Bankruptcy is a difficult and important decision for those facing financial struggles. Unfortunately, there are plenty of lingering myths out there that may perpetuate the hesitancy some people face in moving forward with their bankruptcy case. While this blog will discuss other myths from time to time, this post addresses and debunks three common bankruptcy myths.
Bankruptcy is the result of financial irresponsibility.
Hardly. Some filers might be guilty of this, but the majority of people who wind up in serious financial hardship never intended to do so, and some may have once had a good handle on their finances. Most people file for bankruptcy as the result of long-term unemployment, divorce, accident or illness, or some other unexpected event.

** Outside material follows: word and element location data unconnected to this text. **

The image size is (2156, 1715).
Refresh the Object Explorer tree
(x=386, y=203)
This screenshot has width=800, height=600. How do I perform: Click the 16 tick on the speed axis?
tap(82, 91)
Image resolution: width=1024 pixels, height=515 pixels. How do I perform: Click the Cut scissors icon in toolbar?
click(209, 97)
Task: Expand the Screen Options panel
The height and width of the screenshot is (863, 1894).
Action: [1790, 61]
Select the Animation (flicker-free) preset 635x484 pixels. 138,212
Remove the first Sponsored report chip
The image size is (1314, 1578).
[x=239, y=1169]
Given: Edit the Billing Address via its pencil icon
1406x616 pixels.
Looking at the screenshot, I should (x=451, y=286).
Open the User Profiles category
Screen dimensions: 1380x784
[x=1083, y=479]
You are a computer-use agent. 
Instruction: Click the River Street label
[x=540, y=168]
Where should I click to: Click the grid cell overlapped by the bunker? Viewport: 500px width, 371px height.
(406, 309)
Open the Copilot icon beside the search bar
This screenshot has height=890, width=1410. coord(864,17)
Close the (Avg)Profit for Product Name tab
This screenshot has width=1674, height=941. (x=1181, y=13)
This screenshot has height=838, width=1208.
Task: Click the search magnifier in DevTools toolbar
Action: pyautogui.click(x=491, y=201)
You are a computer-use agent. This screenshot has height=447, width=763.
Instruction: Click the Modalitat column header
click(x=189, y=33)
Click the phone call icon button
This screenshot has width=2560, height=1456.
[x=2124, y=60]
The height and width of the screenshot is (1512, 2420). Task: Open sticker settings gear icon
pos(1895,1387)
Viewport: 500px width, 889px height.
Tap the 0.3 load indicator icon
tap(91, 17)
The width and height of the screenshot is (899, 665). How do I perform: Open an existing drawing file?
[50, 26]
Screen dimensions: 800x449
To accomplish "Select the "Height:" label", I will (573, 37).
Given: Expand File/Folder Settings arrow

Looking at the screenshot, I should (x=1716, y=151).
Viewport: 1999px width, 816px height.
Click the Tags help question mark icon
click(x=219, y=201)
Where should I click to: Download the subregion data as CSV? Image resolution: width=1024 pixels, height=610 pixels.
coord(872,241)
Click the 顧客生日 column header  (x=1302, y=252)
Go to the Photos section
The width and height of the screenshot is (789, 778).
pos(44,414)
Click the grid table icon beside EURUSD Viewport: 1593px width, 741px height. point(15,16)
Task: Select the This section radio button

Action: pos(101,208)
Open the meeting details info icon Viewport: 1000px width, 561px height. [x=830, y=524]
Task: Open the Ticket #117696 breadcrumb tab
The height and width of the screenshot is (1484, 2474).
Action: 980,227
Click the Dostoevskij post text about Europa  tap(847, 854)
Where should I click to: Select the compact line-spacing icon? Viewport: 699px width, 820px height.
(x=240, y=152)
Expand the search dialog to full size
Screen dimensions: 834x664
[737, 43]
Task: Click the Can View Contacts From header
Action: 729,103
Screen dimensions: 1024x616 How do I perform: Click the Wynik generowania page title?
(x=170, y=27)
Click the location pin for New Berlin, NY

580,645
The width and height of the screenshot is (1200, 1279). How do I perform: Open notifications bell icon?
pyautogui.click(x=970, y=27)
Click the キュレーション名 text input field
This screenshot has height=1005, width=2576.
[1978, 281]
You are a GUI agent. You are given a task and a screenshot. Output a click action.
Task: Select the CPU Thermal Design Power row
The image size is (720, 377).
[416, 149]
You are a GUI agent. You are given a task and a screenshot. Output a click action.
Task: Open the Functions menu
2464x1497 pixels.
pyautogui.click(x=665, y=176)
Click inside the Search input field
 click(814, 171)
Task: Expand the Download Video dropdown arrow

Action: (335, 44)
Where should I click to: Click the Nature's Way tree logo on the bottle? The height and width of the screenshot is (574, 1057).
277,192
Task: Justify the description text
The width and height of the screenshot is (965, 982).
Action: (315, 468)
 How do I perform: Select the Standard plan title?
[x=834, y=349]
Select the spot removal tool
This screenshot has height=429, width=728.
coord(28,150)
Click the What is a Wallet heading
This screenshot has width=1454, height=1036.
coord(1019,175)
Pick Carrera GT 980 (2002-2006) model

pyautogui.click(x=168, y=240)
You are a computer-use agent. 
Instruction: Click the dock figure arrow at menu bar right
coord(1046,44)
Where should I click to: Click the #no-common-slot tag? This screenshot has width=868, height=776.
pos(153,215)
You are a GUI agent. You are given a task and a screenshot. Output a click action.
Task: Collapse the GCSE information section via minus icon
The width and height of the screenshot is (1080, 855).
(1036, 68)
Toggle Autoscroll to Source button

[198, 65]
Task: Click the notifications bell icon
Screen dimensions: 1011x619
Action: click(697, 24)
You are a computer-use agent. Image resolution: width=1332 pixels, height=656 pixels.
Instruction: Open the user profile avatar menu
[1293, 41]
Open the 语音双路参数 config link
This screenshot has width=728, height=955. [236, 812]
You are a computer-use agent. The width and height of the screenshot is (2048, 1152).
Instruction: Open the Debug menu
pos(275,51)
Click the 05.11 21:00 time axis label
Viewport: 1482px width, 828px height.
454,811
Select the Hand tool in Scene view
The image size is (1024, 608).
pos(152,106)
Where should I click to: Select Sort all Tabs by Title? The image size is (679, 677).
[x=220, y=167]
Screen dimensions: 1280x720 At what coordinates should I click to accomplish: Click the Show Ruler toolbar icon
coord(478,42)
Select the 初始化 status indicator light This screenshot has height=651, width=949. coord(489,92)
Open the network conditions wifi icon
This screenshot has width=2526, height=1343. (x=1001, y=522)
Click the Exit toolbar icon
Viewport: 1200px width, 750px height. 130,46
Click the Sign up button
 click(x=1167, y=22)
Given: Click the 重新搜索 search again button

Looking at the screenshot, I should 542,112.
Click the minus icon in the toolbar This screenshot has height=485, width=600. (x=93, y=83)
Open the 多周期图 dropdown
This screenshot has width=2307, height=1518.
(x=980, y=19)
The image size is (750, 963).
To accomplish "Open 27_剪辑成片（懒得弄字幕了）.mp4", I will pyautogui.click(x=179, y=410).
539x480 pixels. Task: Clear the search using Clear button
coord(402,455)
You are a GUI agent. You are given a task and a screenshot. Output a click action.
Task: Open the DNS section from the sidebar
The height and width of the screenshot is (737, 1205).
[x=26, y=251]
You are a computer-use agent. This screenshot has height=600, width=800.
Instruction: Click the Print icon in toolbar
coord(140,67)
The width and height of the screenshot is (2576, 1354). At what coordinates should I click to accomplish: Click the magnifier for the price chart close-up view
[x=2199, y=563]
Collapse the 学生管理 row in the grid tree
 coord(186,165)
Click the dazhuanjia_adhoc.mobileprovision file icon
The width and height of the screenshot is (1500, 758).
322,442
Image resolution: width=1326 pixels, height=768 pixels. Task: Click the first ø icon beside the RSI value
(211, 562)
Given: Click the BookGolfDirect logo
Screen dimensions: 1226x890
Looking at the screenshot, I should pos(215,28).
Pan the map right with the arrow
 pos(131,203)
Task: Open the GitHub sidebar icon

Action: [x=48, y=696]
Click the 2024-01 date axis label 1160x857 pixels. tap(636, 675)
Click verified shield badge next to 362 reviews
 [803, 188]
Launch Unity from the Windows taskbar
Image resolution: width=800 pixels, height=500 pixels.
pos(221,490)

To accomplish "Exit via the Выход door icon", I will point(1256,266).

Bankruptcy wipes out all debt.
No. Whether or not a debt is discharged or reorganized depends on the type of bankruptcy case filed. It is true that in Chapter 7, you can have almost any type of debt discharged more easily than other types of bankruptcy. However, one thing all bankruptcies have in common is the fact that certain debts are not 100% dischargeable. While some student loan and tax debts are discharged, the majority are not. And any alimony or child support obligations will not be consider as a part of your case.
It is a good idea to run up debt prior to filing bankruptcy because you will not have to pay the debt.
Actually, no. If you intentionally go out and max out a credit card, or run up debt in any other way, knowing you are going to file bankruptcy, the court will consider this fraud and you will still be held liable for the debt.